Hieruit volgt dat eiseres kan worden ontvangen in haar beroep en dat het bepaalde in artikel 6:13 van de Awb daaraan niet in de weg staat.
3.4 Het bouwplan waarvoor door de raad vrijstelling ex artikel 19, eerste lid, van de WRO is verleend en door verweerder een gewijzigde bouwvergunning is verleend, voorziet in de vergroting van een reeds eerder vergund inpandige sauna-/instructiebad in het Fitness Centre Huissen aan de Blauwenburcht te Huissen. Het bad zal worden vergroot van 100 m2 naar 160 m2 en verdiept van 1,4 m naar 2,0 m. Het bouwplan leidt niet tot een verandering van de oppervlakte, situering en grootte van het fitnesscentrum als zodanig.

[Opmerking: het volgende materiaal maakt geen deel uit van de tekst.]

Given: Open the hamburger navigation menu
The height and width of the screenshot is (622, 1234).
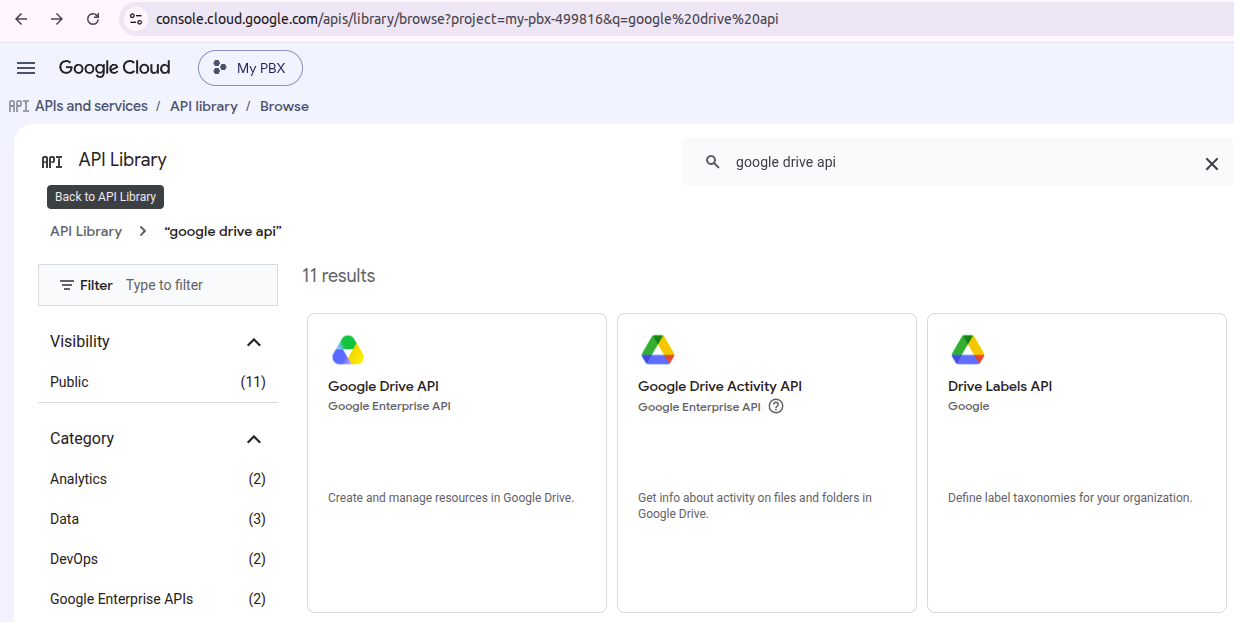Looking at the screenshot, I should click(26, 68).
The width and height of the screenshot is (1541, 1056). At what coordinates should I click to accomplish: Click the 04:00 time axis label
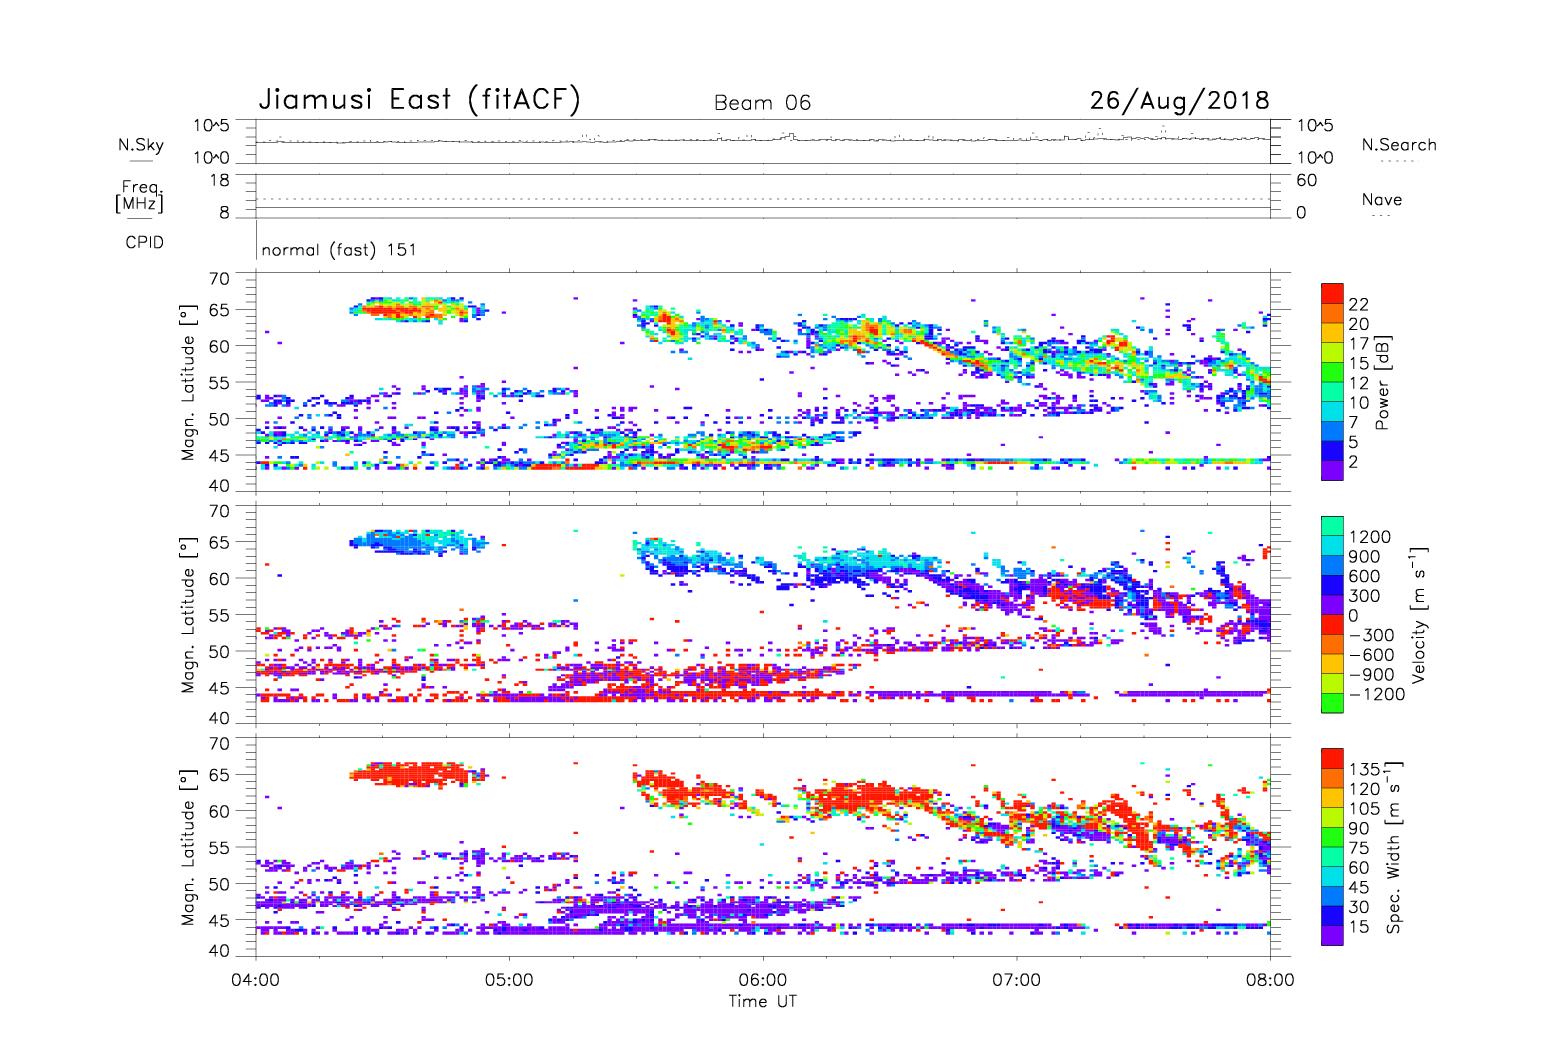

3.5 Ingevolge het geldende bestemmingsplan "Sportvelden Bredestraat" rust op het perceel de (uit te werken) bestemming "sportvelden". De vergroting van het sauna-/instructiebad is niet in overeenstemming met de planvoorschriften. Teneinde niettemin verlening van bouwvergunning mogelijk te maken, heeft de raad toepassing gegeven aan artikel 19, eerste lid, van de WRO.
Ingevolge artikel 19, eerste lid, van de WRO, zoals dat luidde vóór 1 juli 2008 en voor zover hier van belang, kan de gemeenteraad, ten behoeve van de verwezenlijking van een project, vrijstelling verlenen van het geldende bestemmingsplan, mits dat project is voorzien van een goede ruimtelijke onderbouwing en vooraf van gedeputeerde staten de verklaring is ontvangen dat zij tegen het verlenen van vrijstelling geen bezwaar hebben. Onder een goede ruimtelijke onderbouwing wordt bij voorkeur een gemeentelijk, intergemeentelijk of regionaal structuurplan verstaan. Indien er geen structuurplan is of wordt opgesteld, wordt bij de ruimtelijke onderbouwing in elk geval ingegaan op de relatie met het geldende bestemmingsplan, dan wel wordt er gemotiveerd waarom het te realiseren project past binnen de toekomstige bestemming van het betreffende gebied.
3.6 Eiseres heeft zich, samengevat, op het standpunt gesteld dat er onvoldoende onderzoek is gedaan naar de vraag of verlening van vrijstelling niet zal leiden tot een duurzame ontwrichting van het voorzieningenniveau. Aan het bestreden besluit had volgens eiseres een distributieplanologisch onderzoek ten grondslag moeten worden gelegd.
Eiseres betoogt in dit verband dat er een reële kans is dat het door haar geëxploiteerde zwembad Jottem door de vergroting van het zwembad in het Fitness Centre niet langer rendabel zal zijn en zal verdwijnen. Het zwembad in het Fitness Centre heeft volgens eiseres echter onvoldoende voorzieningen om ook de doelgroep van zwembad Jottem te bedienen.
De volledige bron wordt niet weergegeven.